(Dataset excerpts)

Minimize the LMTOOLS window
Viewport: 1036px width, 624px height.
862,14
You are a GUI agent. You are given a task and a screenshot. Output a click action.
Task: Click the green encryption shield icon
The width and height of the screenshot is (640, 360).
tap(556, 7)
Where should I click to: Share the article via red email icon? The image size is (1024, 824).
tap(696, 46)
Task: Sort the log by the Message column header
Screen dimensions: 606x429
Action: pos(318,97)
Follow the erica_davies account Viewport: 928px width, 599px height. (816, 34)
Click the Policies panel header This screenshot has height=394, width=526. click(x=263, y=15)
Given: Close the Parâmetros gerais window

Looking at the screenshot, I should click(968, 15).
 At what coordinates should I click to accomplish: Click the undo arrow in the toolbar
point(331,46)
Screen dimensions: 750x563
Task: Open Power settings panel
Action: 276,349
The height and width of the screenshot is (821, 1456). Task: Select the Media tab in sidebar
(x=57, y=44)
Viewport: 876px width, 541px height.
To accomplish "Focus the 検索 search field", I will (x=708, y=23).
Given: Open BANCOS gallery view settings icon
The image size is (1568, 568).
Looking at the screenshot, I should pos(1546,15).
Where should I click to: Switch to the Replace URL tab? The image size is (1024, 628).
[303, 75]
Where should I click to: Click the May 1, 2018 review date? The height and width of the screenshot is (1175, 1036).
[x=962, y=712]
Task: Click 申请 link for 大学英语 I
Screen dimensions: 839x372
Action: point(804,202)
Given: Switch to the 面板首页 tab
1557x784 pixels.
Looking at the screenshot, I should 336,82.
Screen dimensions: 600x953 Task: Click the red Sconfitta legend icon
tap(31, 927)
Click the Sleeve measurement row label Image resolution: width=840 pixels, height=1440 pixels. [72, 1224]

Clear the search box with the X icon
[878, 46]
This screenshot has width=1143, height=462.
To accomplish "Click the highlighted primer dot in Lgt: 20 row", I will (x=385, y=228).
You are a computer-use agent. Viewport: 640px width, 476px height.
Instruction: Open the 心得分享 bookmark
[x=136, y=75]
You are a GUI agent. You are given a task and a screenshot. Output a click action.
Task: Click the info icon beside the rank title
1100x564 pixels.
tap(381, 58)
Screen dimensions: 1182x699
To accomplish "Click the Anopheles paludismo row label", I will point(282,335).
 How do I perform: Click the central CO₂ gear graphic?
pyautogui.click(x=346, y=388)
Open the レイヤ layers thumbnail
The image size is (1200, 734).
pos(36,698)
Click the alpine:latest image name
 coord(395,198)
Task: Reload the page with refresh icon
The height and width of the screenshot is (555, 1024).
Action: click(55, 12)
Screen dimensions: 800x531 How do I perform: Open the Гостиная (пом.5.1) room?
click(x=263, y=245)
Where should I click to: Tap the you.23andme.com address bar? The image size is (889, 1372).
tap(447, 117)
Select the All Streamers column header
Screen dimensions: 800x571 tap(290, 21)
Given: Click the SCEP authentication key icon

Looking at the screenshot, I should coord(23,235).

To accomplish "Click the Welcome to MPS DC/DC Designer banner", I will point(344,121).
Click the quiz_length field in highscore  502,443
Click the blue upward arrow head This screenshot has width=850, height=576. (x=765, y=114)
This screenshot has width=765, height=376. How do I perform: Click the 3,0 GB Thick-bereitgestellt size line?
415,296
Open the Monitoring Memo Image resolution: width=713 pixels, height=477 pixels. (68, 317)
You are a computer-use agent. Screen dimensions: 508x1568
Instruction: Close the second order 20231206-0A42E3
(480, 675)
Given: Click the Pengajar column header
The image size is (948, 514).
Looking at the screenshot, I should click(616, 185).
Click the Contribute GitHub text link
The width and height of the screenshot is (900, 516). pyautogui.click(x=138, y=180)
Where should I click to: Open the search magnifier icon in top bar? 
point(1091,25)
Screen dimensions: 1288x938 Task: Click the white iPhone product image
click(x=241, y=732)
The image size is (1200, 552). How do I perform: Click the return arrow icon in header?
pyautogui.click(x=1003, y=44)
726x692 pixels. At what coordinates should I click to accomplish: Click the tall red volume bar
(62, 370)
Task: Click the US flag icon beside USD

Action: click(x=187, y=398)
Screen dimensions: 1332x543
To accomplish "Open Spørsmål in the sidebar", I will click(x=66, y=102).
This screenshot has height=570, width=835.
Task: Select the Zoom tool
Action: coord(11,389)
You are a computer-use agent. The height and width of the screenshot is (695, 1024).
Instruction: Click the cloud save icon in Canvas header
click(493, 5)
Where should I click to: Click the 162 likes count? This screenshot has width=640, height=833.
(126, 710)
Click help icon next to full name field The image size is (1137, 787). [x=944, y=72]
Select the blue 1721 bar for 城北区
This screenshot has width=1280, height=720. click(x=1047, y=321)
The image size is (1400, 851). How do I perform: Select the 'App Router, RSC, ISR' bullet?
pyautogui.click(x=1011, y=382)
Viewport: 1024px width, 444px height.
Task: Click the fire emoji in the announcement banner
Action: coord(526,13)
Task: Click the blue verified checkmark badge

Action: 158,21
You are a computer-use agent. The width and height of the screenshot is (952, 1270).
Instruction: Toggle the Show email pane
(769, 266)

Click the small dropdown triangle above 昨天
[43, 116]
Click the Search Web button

(End Dataset excerpts)

Work request →
Word for word, set down the complete listing once more.

Exercise solution →
Minimize the LMTOOLS window
Viewport: 1036px width, 624px height.
862,14
You are a GUI agent. You are given a task and a screenshot. Output a click action.
Task: Click the green encryption shield icon
The width and height of the screenshot is (640, 360).
tap(556, 7)
Where should I click to: Share the article via red email icon? The image size is (1024, 824).
tap(696, 46)
Task: Sort the log by the Message column header
Screen dimensions: 606x429
Action: pos(318,97)
Follow the erica_davies account Viewport: 928px width, 599px height. (816, 34)
Click the Policies panel header This screenshot has height=394, width=526. click(x=263, y=15)
Given: Close the Parâmetros gerais window

Looking at the screenshot, I should click(968, 15).
 At what coordinates should I click to accomplish: Click the undo arrow in the toolbar
point(331,46)
Screen dimensions: 750x563
Task: Open Power settings panel
Action: 276,349
The height and width of the screenshot is (821, 1456). Task: Select the Media tab in sidebar
(x=57, y=44)
Viewport: 876px width, 541px height.
To accomplish "Focus the 検索 search field", I will (x=708, y=23).
Given: Open BANCOS gallery view settings icon
The image size is (1568, 568).
Looking at the screenshot, I should pos(1546,15).
Where should I click to: Switch to the Replace URL tab? The image size is (1024, 628).
[303, 75]
Where should I click to: Click the May 1, 2018 review date? The height and width of the screenshot is (1175, 1036).
[x=962, y=712]
Task: Click 申请 link for 大学英语 I
Screen dimensions: 839x372
Action: point(804,202)
Given: Switch to the 面板首页 tab
1557x784 pixels.
Looking at the screenshot, I should 336,82.
Screen dimensions: 600x953 Task: Click the red Sconfitta legend icon
tap(31, 927)
Click the Sleeve measurement row label Image resolution: width=840 pixels, height=1440 pixels. [72, 1224]

Clear the search box with the X icon
[878, 46]
This screenshot has width=1143, height=462.
To accomplish "Click the highlighted primer dot in Lgt: 20 row", I will (x=385, y=228).
You are a computer-use agent. Viewport: 640px width, 476px height.
Instruction: Open the 心得分享 bookmark
[x=136, y=75]
You are a GUI agent. You are given a task and a screenshot. Output a click action.
Task: Click the info icon beside the rank title
1100x564 pixels.
tap(381, 58)
Screen dimensions: 1182x699
To accomplish "Click the Anopheles paludismo row label", I will point(282,335).
 How do I perform: Click the central CO₂ gear graphic?
pyautogui.click(x=346, y=388)
Open the レイヤ layers thumbnail
The image size is (1200, 734).
pos(36,698)
Click the alpine:latest image name
 coord(395,198)
Task: Reload the page with refresh icon
The height and width of the screenshot is (555, 1024).
Action: click(55, 12)
Screen dimensions: 800x531 How do I perform: Open the Гостиная (пом.5.1) room?
click(x=263, y=245)
Where should I click to: Tap the you.23andme.com address bar? The image size is (889, 1372).
tap(447, 117)
Select the All Streamers column header
Screen dimensions: 800x571 tap(290, 21)
Given: Click the SCEP authentication key icon

Looking at the screenshot, I should coord(23,235).

To accomplish "Click the Welcome to MPS DC/DC Designer banner", I will point(344,121).
Click the quiz_length field in highscore  502,443
Click the blue upward arrow head This screenshot has width=850, height=576. (x=765, y=114)
This screenshot has width=765, height=376. How do I perform: Click the 3,0 GB Thick-bereitgestellt size line?
415,296
Open the Monitoring Memo Image resolution: width=713 pixels, height=477 pixels. (68, 317)
You are a computer-use agent. Screen dimensions: 508x1568
Instruction: Close the second order 20231206-0A42E3
(480, 675)
Given: Click the Pengajar column header
The image size is (948, 514).
Looking at the screenshot, I should click(616, 185).
Click the Contribute GitHub text link
The width and height of the screenshot is (900, 516). pyautogui.click(x=138, y=180)
Where should I click to: Open the search magnifier icon in top bar? 
point(1091,25)
Screen dimensions: 1288x938 Task: Click the white iPhone product image
click(x=241, y=732)
The image size is (1200, 552). How do I perform: Click the return arrow icon in header?
pyautogui.click(x=1003, y=44)
726x692 pixels. At what coordinates should I click to accomplish: Click the tall red volume bar
(62, 370)
Task: Click the US flag icon beside USD

Action: click(x=187, y=398)
Screen dimensions: 1332x543
To accomplish "Open Spørsmål in the sidebar", I will click(x=66, y=102).
This screenshot has height=570, width=835.
Task: Select the Zoom tool
Action: coord(11,389)
You are a computer-use agent. The height and width of the screenshot is (695, 1024).
Instruction: Click the cloud save icon in Canvas header
click(493, 5)
Where should I click to: Click the 162 likes count? This screenshot has width=640, height=833.
(126, 710)
Click help icon next to full name field The image size is (1137, 787). [x=944, y=72]
Select the blue 1721 bar for 城北区
This screenshot has width=1280, height=720. click(x=1047, y=321)
The image size is (1400, 851). How do I perform: Select the 'App Router, RSC, ISR' bullet?
pyautogui.click(x=1011, y=382)
Viewport: 1024px width, 444px height.
Task: Click the fire emoji in the announcement banner
Action: coord(526,13)
Task: Click the blue verified checkmark badge

Action: 158,21
You are a computer-use agent. The width and height of the screenshot is (952, 1270).
Instruction: Toggle the Show email pane
(769, 266)

Click the small dropdown triangle above 昨天
[43, 116]
Click the Search Web button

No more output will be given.